**Exercise**
Please could you give again the lines from the one holding "Click the Inches unit label" through the final line of the data below, exactly, with no other lines?

**Provided data**

——————————

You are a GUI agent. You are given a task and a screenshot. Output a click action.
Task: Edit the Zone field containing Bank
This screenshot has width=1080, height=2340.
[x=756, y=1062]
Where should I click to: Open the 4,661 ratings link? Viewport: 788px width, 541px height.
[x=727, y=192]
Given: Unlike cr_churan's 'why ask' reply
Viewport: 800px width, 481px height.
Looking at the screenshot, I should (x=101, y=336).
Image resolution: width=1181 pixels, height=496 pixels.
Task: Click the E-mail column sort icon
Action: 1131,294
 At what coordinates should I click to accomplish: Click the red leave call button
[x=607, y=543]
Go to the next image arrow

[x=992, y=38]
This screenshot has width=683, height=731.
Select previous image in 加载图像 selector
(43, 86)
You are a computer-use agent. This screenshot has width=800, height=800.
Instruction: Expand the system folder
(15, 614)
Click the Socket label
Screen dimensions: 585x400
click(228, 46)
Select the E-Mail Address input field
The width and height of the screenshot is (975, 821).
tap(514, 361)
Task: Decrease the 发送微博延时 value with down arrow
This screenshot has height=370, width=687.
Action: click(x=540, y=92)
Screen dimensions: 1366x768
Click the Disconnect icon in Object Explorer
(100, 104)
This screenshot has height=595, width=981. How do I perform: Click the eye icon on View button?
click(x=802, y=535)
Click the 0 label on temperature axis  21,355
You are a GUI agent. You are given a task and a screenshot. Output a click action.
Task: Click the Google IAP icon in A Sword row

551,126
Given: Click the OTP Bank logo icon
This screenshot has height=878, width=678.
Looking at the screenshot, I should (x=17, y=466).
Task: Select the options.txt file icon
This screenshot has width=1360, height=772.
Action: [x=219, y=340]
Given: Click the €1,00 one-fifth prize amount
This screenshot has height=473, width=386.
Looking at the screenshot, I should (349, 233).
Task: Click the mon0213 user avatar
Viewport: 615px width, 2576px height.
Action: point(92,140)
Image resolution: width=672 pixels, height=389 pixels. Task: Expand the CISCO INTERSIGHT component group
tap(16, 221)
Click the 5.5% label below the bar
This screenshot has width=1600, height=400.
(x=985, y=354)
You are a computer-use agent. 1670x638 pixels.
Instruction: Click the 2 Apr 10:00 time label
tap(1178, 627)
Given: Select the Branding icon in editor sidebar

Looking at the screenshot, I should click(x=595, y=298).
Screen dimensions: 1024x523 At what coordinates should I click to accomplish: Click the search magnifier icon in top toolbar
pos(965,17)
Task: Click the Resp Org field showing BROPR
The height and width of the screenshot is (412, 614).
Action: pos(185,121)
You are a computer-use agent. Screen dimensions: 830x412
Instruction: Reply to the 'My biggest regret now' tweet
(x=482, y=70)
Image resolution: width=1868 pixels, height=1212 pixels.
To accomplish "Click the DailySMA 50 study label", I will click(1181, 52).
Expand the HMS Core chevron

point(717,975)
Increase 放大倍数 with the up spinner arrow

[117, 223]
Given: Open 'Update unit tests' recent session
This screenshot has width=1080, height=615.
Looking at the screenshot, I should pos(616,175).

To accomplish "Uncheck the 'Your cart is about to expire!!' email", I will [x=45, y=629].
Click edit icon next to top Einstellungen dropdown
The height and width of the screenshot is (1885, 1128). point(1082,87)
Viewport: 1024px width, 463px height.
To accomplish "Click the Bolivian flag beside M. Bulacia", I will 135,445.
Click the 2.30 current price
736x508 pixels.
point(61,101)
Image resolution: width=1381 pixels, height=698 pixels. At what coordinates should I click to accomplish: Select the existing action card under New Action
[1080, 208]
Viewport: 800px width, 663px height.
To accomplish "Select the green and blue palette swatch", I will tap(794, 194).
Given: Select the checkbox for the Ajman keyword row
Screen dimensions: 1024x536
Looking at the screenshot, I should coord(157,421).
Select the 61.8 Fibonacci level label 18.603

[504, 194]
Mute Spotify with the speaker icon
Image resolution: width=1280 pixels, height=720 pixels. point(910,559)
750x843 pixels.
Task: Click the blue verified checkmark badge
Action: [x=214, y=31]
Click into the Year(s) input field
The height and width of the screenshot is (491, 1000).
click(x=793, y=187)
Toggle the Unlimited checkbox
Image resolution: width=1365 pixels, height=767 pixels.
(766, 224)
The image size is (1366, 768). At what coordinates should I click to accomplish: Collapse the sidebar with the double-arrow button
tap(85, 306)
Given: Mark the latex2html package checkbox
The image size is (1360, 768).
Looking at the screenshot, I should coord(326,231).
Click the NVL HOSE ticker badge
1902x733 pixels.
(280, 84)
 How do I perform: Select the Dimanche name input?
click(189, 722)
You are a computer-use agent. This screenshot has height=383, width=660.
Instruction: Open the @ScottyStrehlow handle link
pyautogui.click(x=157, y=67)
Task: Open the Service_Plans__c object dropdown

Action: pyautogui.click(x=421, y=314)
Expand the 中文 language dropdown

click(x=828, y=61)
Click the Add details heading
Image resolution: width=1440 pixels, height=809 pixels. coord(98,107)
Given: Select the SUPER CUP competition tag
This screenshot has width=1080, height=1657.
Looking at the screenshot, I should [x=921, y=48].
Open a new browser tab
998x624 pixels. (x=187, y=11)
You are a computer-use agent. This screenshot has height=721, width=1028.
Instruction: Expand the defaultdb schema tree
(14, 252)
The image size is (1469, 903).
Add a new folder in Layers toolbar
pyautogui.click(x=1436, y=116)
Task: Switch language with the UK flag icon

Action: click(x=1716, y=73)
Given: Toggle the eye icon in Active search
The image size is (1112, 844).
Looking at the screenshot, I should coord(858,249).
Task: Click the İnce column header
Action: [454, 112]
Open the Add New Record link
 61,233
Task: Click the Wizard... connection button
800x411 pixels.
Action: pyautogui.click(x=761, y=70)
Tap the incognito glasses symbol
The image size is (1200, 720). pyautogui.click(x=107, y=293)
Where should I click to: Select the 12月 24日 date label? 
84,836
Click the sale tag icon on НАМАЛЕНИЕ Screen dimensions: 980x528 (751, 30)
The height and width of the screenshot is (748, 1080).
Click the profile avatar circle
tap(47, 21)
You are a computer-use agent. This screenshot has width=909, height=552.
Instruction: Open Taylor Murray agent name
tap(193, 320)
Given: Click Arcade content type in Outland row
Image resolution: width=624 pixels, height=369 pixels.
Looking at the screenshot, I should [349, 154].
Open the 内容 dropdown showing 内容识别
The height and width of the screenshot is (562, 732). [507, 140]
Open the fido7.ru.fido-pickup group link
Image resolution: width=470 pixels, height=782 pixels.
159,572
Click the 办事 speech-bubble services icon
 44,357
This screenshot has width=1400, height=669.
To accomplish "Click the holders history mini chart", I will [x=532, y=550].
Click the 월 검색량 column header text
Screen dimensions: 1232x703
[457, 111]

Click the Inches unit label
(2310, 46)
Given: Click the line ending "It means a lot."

——————————

**Written answer**
Click the Inches unit label
(2310, 46)
Given: Click the line ending "It means a lot."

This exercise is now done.